Problem Statement
- Games have no idea about your preferences.
- Games do not share your preferences.
- Games tend to forget your preferences.
- Games have no proper configuration nomenclature.
Several years ago we realized there was an unpleasant issue in personal
computer gaming. You must routinely spend time to configure new games,
even though every time you deal with roughly the same set of options
and bindings. Nothing to worry about if you play Tetris and Pacman.
But an average First-Person Shooter contains about 60 configuration
parameters (approximately half of them options and half of them
bindings), and a Real-Time Strategy has 45 parameters on the average.
Now, game developers certainly have some idea about reasonable defaults
for options, about automatically detecting some of the values required,
and about playable layouts of controls. However, no one can predict
exact preferences of the person who will be playing a game, that's why
game setup screens exist in the first place.
Only the gamer knows whether the mouse vertical axis needs to be
inverted. And if you happen to like it inverted, you have probably
noticed that many games don't get it right by default. The same goes
for many other options and for layouts of controls. If the developers
cannot predict and the games are unable to, the gamer has to do it
on his own.
So we say that games have no idea about your preferences. You
are a total stranger to each and every new game, and often even to
the games you reinstall.
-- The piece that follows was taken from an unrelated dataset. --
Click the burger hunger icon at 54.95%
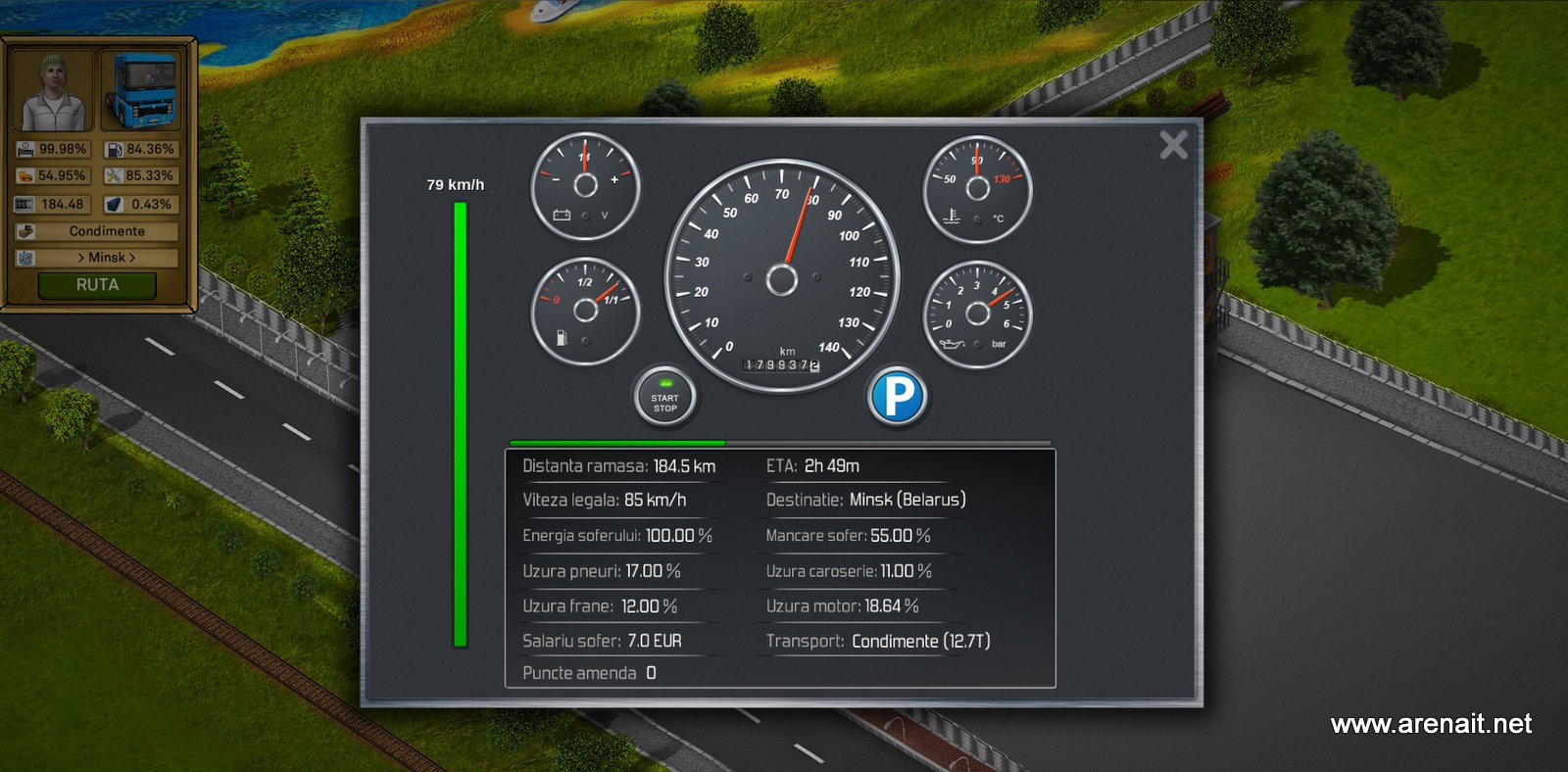The height and width of the screenshot is (772, 1568). [25, 176]
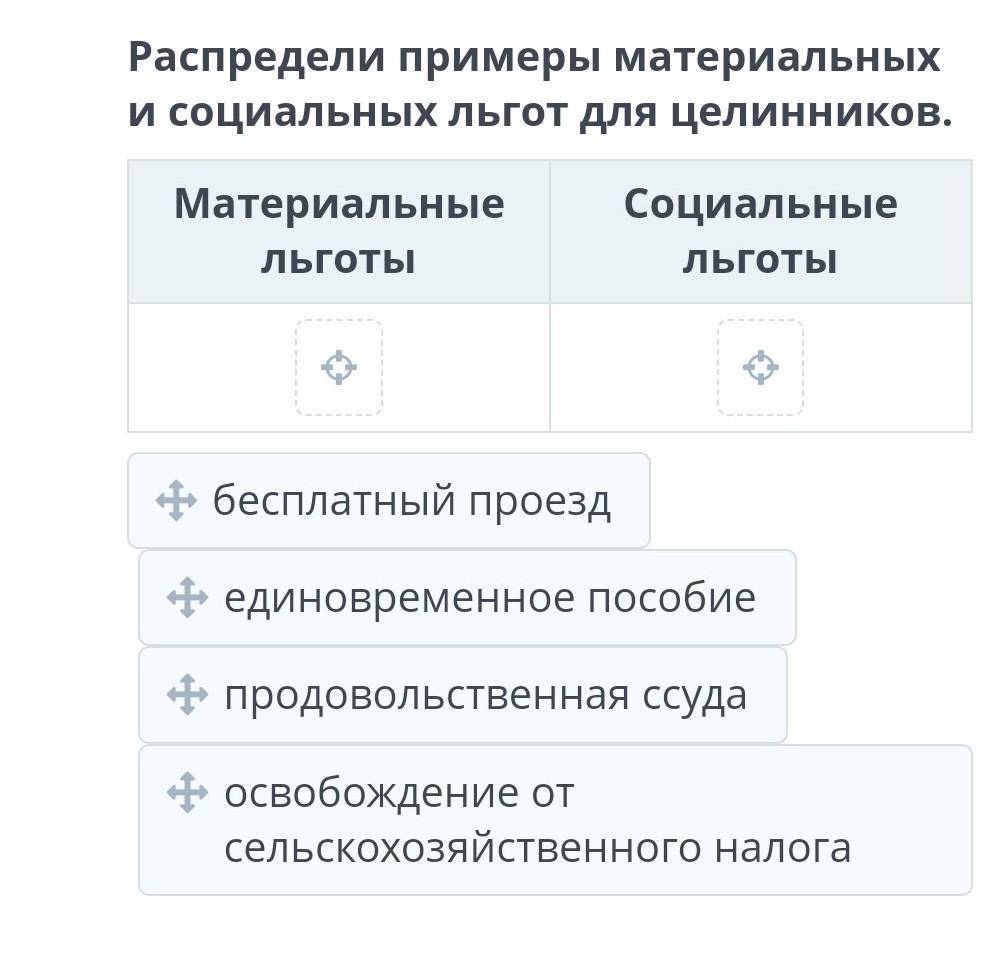Grab move handle of освобождение от налога item
This screenshot has width=986, height=974.
(x=187, y=793)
The latter happens because games tend to
forget your preferences. When you uninstall a game, you may lose
your preferences related to that game. Of course, this one is
the lesser of evils, since many games provide an option of keeping
the preferences. However, this feature also calls for a systemic approach.
Although semantically the sets of configuration parameters in games
of the same genre intersect largely, games are unable to share that
information with one another. Every game is a total stranger to
every other game.
This is understandable, because games have no proper configuration
nomenclature (more on that later), but definitely not right. Games can be
taught a common language similarly to what has been done in the area of
automated natural language translation.
So the problem is: gamer's preferences are stable, but games cannot dig this.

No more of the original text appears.